In a statement from the same Sergei Korolyov, he told the media that he picked that shape for Sputnik because “the Earth is a sphere”, so the first satellite delivered by the Earth’s citizens “also must have a spherical shape.”
Sputnik could travel around Earth at a 65° of inclination, orbiting the planet once every 98 minutes. It ranged an altitude between 140 miles at its lowest and 600 miles at its highest point. It only lasted three months until it was burned in the atmosphere.
Another great aspect about the satellite was that every person owning a simple radio receiver could detect the signals that it sent every time it beeped.
Unfortunately, the Americans were not entirely happy with the Soviets launching the first Satellite to space. This generated more conflicts between the two countries and triggered the Space Race. The launch ushered in new political, military, technological, and scientific developments for both countries.
The development of Sputnik 1
In a time when the world saw tense relations between the US and the URSS during the Cold War, the Soviets decided to focus on creating the world’s first intercontinental ballistic missile, able to deliver a hydrogen warhead to the U.S. Sergei Korolyov, a visionary scientist and an astute manager, started testing the R-7 missile in 1975 until it was developed that same year.
Korolyov not only led the team that created the R-7. After he informed the Kremlin that the US had plans to send a satellite to orbit the planet, he received all the support from the government to develop it first himself. Then, he used his own rocket to launch the Sputnik 1 to space from a site in Kazakhstan — a part of the Soviet Union at the time. That place is now the Baikonur Cosmodrome.

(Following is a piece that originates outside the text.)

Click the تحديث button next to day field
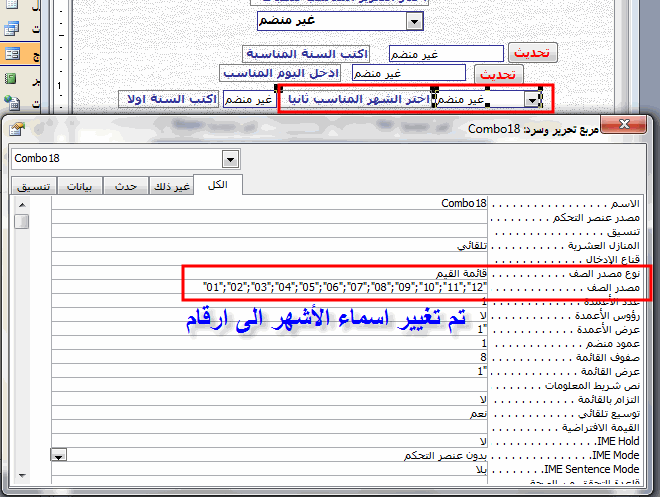The width and height of the screenshot is (660, 497). [498, 74]
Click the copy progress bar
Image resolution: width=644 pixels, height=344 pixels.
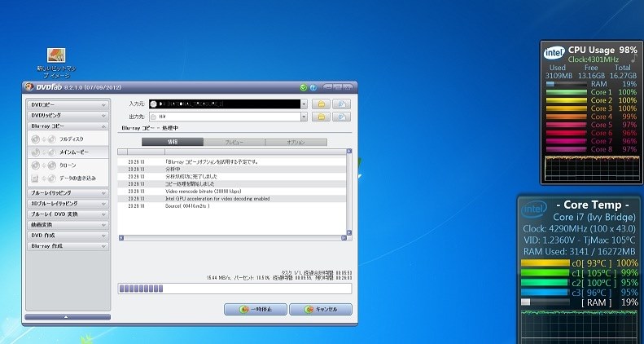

The Soviets, at first, didn’t plan for such a simple satellite as Sputnik. They had envisioned something more advanced and impressive. However, their time was running out, as the US was taking the lead of the Space Race.
Cathy Lewis, a curator of international space programs at the National Air and Space Museum at the Smithsonian Institution in Washington, D.C., suggested that the Soviets wanted something very fast because they felt under pressure. On October 4, 1957, they finally launched the satellite.
“They needed something very simple,” she told Space.com. “There was panic, for the first time that harsh reality of the fear of nuclear weapons landing came to life. You were not going to have a warning of fleets of bombers.”
That same day, at 8:07 p.m. on a Friday night in Riverhead, Long Island, something very particular, never seen before, happened. Operators at an RCA Communications outpost started receiving a unique signal from the space: a continuous beep over short-wave radios. This was the moment that Americans realized that the Soviets launched an artificial satellite to space.
The Soviets continued impressing the world with the Sputnik 2
The excitement and hopefulness the Soviets felt filled them with joy and new impressive ideas, leading them to start again and work harder than ever.
To celebrate the November 7 anniversary of the 1917 Bolshevik Revolution, the Soviets ordered Korolyov to launch another new satellite to space. Korolyov and his team spent less than a month developing the Sputnik 2, which they proceeded launching on November 3.
This new satellite weighed about 508 kilograms (1,120 pounds), and for the first time, it carried a passenger inside: the famous Laika, the female dog. Unfortunately, she died at the moment of the launch due to the heat. But this proved that living beings could survive in space.
“The U.S. had an image of the Soviets as being technologically limited,” said Matt Bille, a historian and author of “The First Space Race” (Texas A&M University Press, 2004). “If not outright backward. While the military had some of this sentiment, the August launch of an R-7 had generally awakened them.”